In December 2019, Japanese national insurance began coverage for endovenous adhesive treatment (VenaSeal). VenaSeal (glue) was developed specifically for use in lower limb veins. With the use of a catheter, the seal is injected into the blood vessel and close it off. In contrast to endovenous thermal ablation which uses heat to close off the blood vessels, VenaSeal does not involve heat, and is thus less painful and less impact on surrounding tissues such as burns and nerve damage.
In addition, as TLA anesthesia7–used in endovenous thermal ablation against heat-induced pain and complications–is not necessary, there are fewer needle insertions, less pain during anesthesia infiltration, and no need for postoperative compression. However, since glue is injected into the blood vessel, those with allergies or have allergic reactions to glue might not be candidate for this type of treatment.
7. TLA is short for Tumescent Local Anesthesia (low concentration high volume infiltration anesthesia). It is injected directly into the treating vein during endovenous thermal ablation to reduce pain and to protect tissues surrounding the ablated area.
In sclerotherapy, a drug is injected into the varicose vein to congeal it. It is called sclerotherapy because just as the suffix sclero- suggests, the congealed vein hardens. The hardened veins are absorbed and disappear in about six months. The procedure can be performed in about 10 minutes in outpatient. It is a highly effective treatment for mild varicose veins, but may not be as effective for advanced varicose veins. In addition, allergy and pigmentation from the drug may occur.

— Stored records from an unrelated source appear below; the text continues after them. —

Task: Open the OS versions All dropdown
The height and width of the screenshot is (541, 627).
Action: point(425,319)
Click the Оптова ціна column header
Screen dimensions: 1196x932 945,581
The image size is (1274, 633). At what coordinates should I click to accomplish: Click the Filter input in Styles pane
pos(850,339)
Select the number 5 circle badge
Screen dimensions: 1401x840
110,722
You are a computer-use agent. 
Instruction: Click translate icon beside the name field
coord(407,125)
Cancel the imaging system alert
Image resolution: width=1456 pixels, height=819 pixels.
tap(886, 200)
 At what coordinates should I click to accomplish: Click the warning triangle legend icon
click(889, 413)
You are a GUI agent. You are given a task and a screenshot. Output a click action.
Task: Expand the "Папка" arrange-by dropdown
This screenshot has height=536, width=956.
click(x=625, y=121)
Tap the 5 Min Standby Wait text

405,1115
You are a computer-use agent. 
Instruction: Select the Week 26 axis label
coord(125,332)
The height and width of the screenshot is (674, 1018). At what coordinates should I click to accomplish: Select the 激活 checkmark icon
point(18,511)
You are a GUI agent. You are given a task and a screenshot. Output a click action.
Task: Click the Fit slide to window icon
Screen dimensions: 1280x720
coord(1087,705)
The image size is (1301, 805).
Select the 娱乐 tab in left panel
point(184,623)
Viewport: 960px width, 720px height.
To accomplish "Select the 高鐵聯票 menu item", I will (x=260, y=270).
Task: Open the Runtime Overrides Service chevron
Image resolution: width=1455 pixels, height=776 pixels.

Preservation therapy does not rely on surgical procedure or medication in treating varicose veins. It consists of improving lifestyle habits through exercises and massages, and wearing of compression socks. Unlike the other forms of treatment mentioned above, preservation therapy does not cure. Compression socks apply pressure on the legs and help the calf muscles in squeezing, thereby stimulating venous return and preventing blood from pooling in the legs. When worn properly, they can be very helpful in relieving the symptoms of varicose veins. Some people find the tight socks uncomfortable, but once you are used the initial discomfort, you will find them quite relieving. Also, the tightness might give some people rashes.
Varicose veins are a disease that progresses gradually without being noticed. To prevent further progression and worsening of the disease, please keep the following points in mind.
Maintain a habit of doing moderate exercises even on you days off. Moving your body improves blood flow, increases muscle strength in the legs, and prevents varicose veins in the lower limbs. However, try to avoid strenuous exercises or long distance jogs/runs.
A healthy and well-balanced diet is just as important as moderate exercises. Instead of a high salt and fatty diet, a well-balanced diet can help to reduce varicose vein risk factors such as obesity and high cholesterol, as well as to help improve blood flow and reduce the burden on the veins.
Girdles and tight underwear might help you slip into slim bottoms easier, but they could also restrict blood circulation in the lower part of the body and cause varicose veins to progress. High heels also reduce blood circulation since the calf muscles are not being used fully when walking. To prevent poor circulation, wear comfortable shoes if you plan to be on your feet or walking for a sustained period of time.
Compression socks are special medical socks that effectively maintain blood circulation by applying gradual pressure from the ankles to the calves and/or thighs. They are useful in preventing varicose veins and their progression, and they are also useful in post-treatment care in preventing swelling. When you purchase compression socks, please make sure they are the proper size and type, and wear them properly. If you are unsure about what size and which type is best for you, consult a doctor.